Lance格式既是一种表格格式也是一种文件格式。Lance通常将表格称为"数据集"。Lance数据集的设计旨在高效处理二级索引、快速数据摄取和修改，以及提供丰富的模式演进功能。

数据集目录¶

一个Lance数据集以目录形式组织。

/path/to/dataset:
    data/*.lance  -- Data directory
    _versions/*.manifest -- Manifest file for each dataset version.
    _indices/{UUID-*}/index.idx -- Secondary index, each index per directory.
    _deletions/*.{arrow,bin} -- Deletion files, which contain ids of rows
      that have been deleted.

一个Manifest文件包含描述数据集版本的元数据。

// Manifest is a global section shared between all the files.
message Manifest {
  // All fields of the dataset, including the nested fields.
  repeated lance.file.Field fields = 1;

  // Fragments of the dataset.
  repeated DataFragment fragments = 2;

  // Snapshot version number.
  uint64 version = 3;

  // The file position of the version auxiliary data.
  //  * It is not inheritable between versions.
  //  * It is not loaded by default during query.
  uint64 version_aux_data = 4;

  // Schema metadata.
  map<string, bytes> metadata = 5;

  message WriterVersion {
    // The name of the library that created this file.
    string library = 1;
    // The version of the library that created this file.

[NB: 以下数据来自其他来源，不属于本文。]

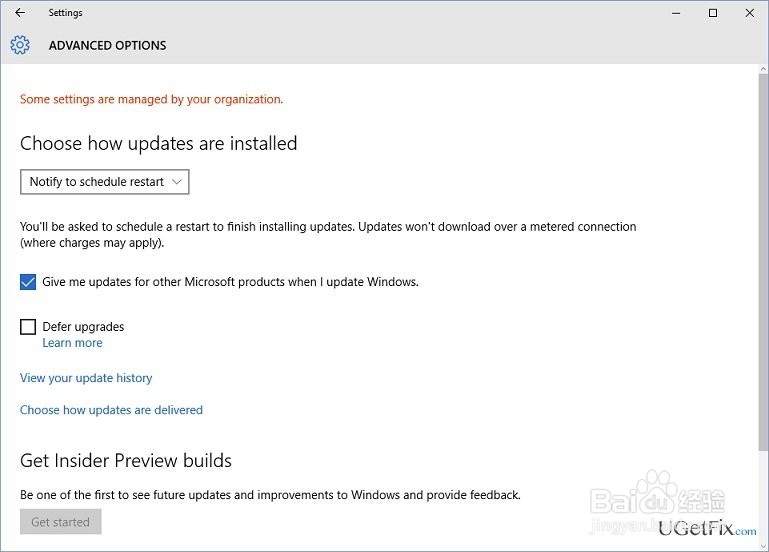Uncheck updates for other Microsoft products
769x552 pixels.
pyautogui.click(x=28, y=282)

Because we cannot assume
    // that the library is semantically versioned, this is a string. However, if it
    // is semantically versioned, it should be a valid semver string without any 'v'
    // prefix. For example: `2.0.0`, `2.0.0-rc.1`.
    string version = 2;
  }

  // The version of the writer that created this file.
  //
  // This information may be used to detect whether the file may have known bugs
  // associated with that writer.
  WriterVersion writer_version = 13;

  // If presented, the file position of the index metadata.
  optional uint64 index_section = 6;

  // Version creation Timestamp, UTC timezone
  google.protobuf.Timestamp timestamp = 7;

  // Optional version tag
  string tag = 8;

  // Feature flags for readers.
  //
  // A bitmap of flags that indicate which features are required to be able to
  // read the table. If a reader does not recognize a flag that is set, it
  // should not attempt to read the dataset.
  //
  // Known flags:
  // * 1: deletion files are present
  // * 2: move_stable_row_ids: row IDs are tracked and stable after move operations
  //       (such as compaction), but not updates.
  // * 4: use v2 format (deprecated)
  // * 8: table config is present
  uint64 reader_feature_flags = 9;

  // Feature flags for writers.
  //
  // A bitmap of flags that indicate which features are required to be able to
  // write to the dataset. if a writer does not recognize a flag that is set, it
  // should not attempt to write to the dataset.
  //
  // The flags are the same as for reader_feature_flags, although they will not
  // always apply to both.
  uint64 writer_feature_flags = 10;

  // The highest fragment ID that has been used so far.
  //
  // This ID is not guaranteed to be present in the current version, but it may
  // have been used in previous versions.
  // 
  // For a single file, will be zero.
  uint32 max_fragment_id = 11;

  // Path to the transaction file, relative to `{root}/_transactions`
  //
  // This contains a serialized Transaction message representing the transaction
  // that created this version.
  //
  // May be empty if no transaction file was written.
  //
  // The path format is "{read_version}-{uuid}.txn" where {read_version} is the
  // version of the table the transaction read from, and {uuid} is a 
  // hyphen-separated UUID.
  string transaction_file = 12;

  // The next unused row id. If zero, then the table does not have any rows.
  //
  // This is only used if the "move_stable_row_ids" feature flag is set.
  uint64 next_row_id = 14;

  message DataStorageFormat {
    // The format of the data files (e.g. "lance")
    string file_format = 1;
    // The max format version of the data files.
    //
    // This is the maximum version of the file format that the dataset will create.
    // This may be lower than the maximum version that can be written in order to allow
    // older readers to read the dataset.
    string version = 2;
  }

  // The data storage format
  //
  // This specifies what format is used to store the data files.
  DataStorageFormat data_format = 15;
  
  // Table config.
  //
  // Keys with the prefix "lance." are reserved for the Lance library. Other
  // libraries may wish to similarly prefix their configuration keys
  // appropriately.
  map<string, string> config = 16;

  // The version of the blob dataset associated with this table.  Changes to
  // blob fields will modify the blob dataset and update this version in the parent
  // table.
  //
  // If this value is 0 then there are no blob fields.
  uint64 blob_dataset_version = 17;

} // Manifest

片段¶

DataFragment 表示数据集中的一个数据块。它本身包含一个或多个 DataFile，其中每个 DataFile 可以包含该数据块中的多个列。它还可能包含一个 DeletionFile，这将在后续章节中解释。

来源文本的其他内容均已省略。